The mountain continued to claim its victims. Air New Zealand’s combative chief executive Morrie Davies abruptly retired in the wake of the Mr. Justice Mahon’s report in, he claimed, “an attempt to remove a focus point from this current controversy and hasten the company’s recovery.”
The Royal Commissioner himself would be next in line. The airline sought judicial review of Mr Justice Mahon’s findings — especially his description of the corporation’s evidence as “an orchestrated litany of lies”. New Zealand’s Court of Appeal ruled that as the airline had not been offered an opportunity to respond to the allegations before they were published there had been a “breach of natural justice”. Rather anaemically, the Privy Council then upheld that ruling. Consequently, Mr. Justice Mahon felt forced to retire. Though he had been sharply criticised by the courts, he remained markedly popular with the New Zealand public until his death in 1986.

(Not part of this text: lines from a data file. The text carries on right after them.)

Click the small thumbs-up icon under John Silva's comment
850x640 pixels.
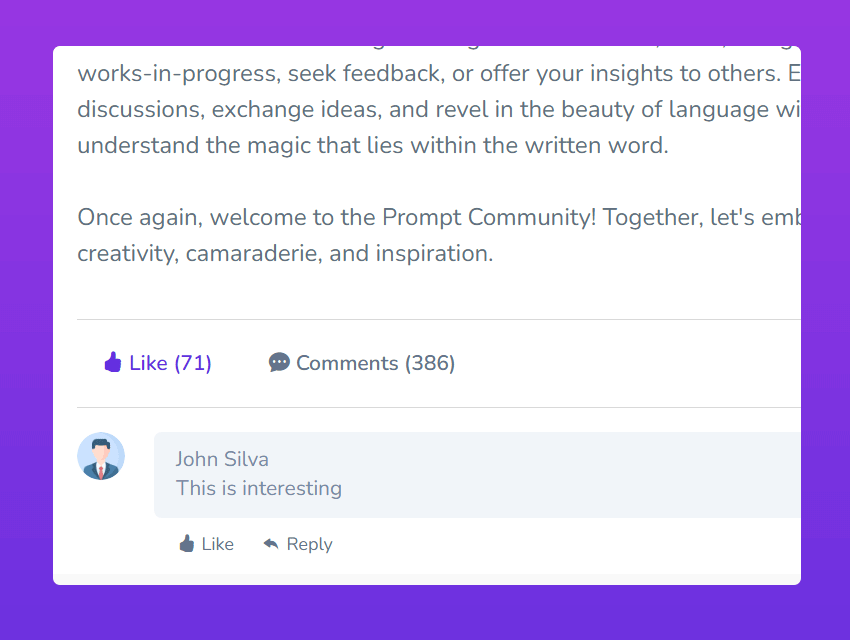187,544
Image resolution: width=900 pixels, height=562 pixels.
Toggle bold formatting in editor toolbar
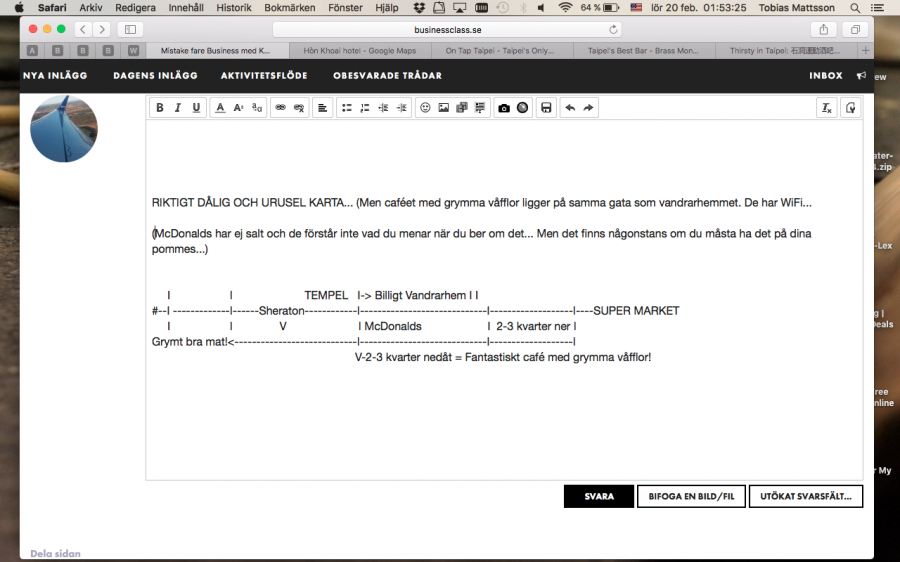(x=159, y=108)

Even forty years after the disaster Air New Zealand was still too wounded to allow its then outgoing chief executive, Christopher Luxon — now the nation’s Prime Minister — to contribute to an excellent Radio New Zealand podcast about the episode.

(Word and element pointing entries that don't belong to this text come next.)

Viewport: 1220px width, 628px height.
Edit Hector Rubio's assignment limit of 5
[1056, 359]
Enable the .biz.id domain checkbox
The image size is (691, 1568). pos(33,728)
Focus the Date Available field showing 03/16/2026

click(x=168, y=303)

In forty years, no-one took the “Apollo programme” approach, to accept that the system had failed, and that everyone who was responsible for the system had some share of the responsibility for the accident. The emphasis on apportioning blame on individuals was misplaced and counterproductive: damage had been done. What was required was to explain what had happened, to give a full account, to learn from it, and to honour the memories of the dead.

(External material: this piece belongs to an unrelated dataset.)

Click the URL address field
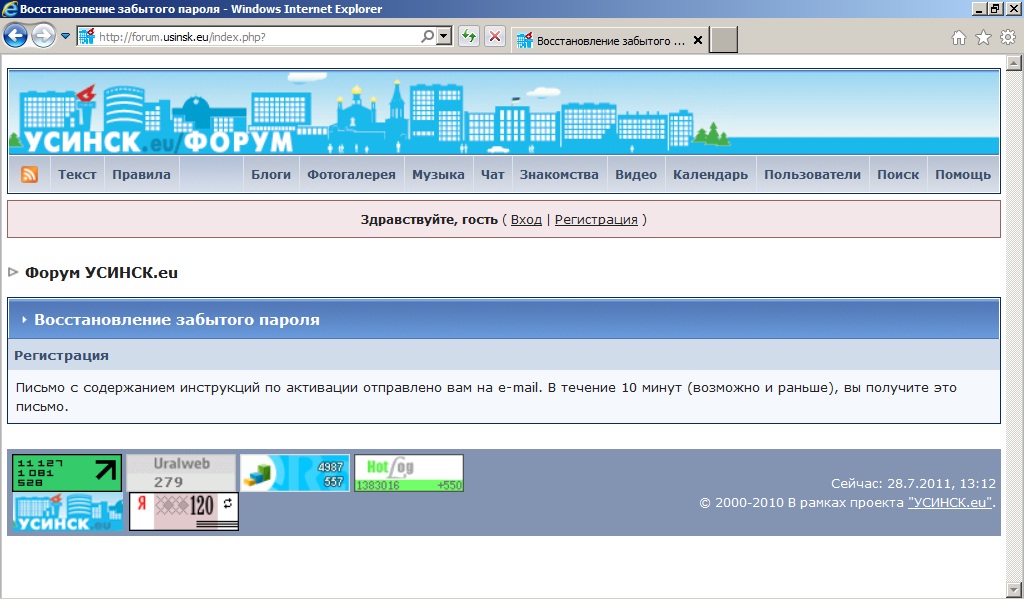The width and height of the screenshot is (1024, 600). [x=260, y=37]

For a small country in the middle of the Southern Ocean, New Zealand has had its fair share of tragedies. By and large, it is good at remembering them and honouring those who fell. There are national memorials to the Ferry Wahine, the country’s major earthquakes and its occasional tragedies of human conflict. But, even forty-five years later, the only national memorial to New Zealand’s greatest peacetime tragedy is the decades of unseemly wrangling about who was responsible and some memorable judicial phraseology.
In 2017, Jacinda Ardern’s New Zealand Government committed to building a National Erebus Memorial. Eight years later, though a former Air New Zealand Chief Executive now holds Ardern’s old job, it has yet to be built. Perhaps that is the signature of that same old system glitch, still running through the Erebus affair. Perhaps it’s just a sign of our times. But in that same period of eight years, Gene Kranz’s Apollo Programme put a man on the moon.
Without a concrete memorial we have only Peter Mahon’s words, but they have an enduring resonance. Mahon understood the system dynamics at play, and turned a beautiful phrase. The closing paragraph of his Report of the Royal Commission, which came to him as he surveyed the crash site in Antarctica, captures perfectly the idea of the “normal accident”:
By a navigational error for which the air crew was not responsible, and about which they were uninformed, an aircraft had flown not into McMurdo Sound but into Lewis Bay, and there the elements of nature had so combined, at a fatal coincidence of time and place, to translate an administrative blunder in Auckland into an awesome disaster in Antarctica. Much has been written and said about the weather hazards of Antarctica, and how they may combine to create a spectacular but hostile terrain, but for my purposes the most definitive illustration of these hidden perils was the wreckage which lay on the mountain side below, showing how the forces of nature, if given the chance, can sometimes defeat the flawless technology of man. For the ultimate key to the tragedy lay here, in the white silence of Lewis Bay, the place to which the airliner had been unerringly guided by its micro-electronic navigation system, only to be destroyed, in clear air and without warning, by a malevolent trick of the polar light.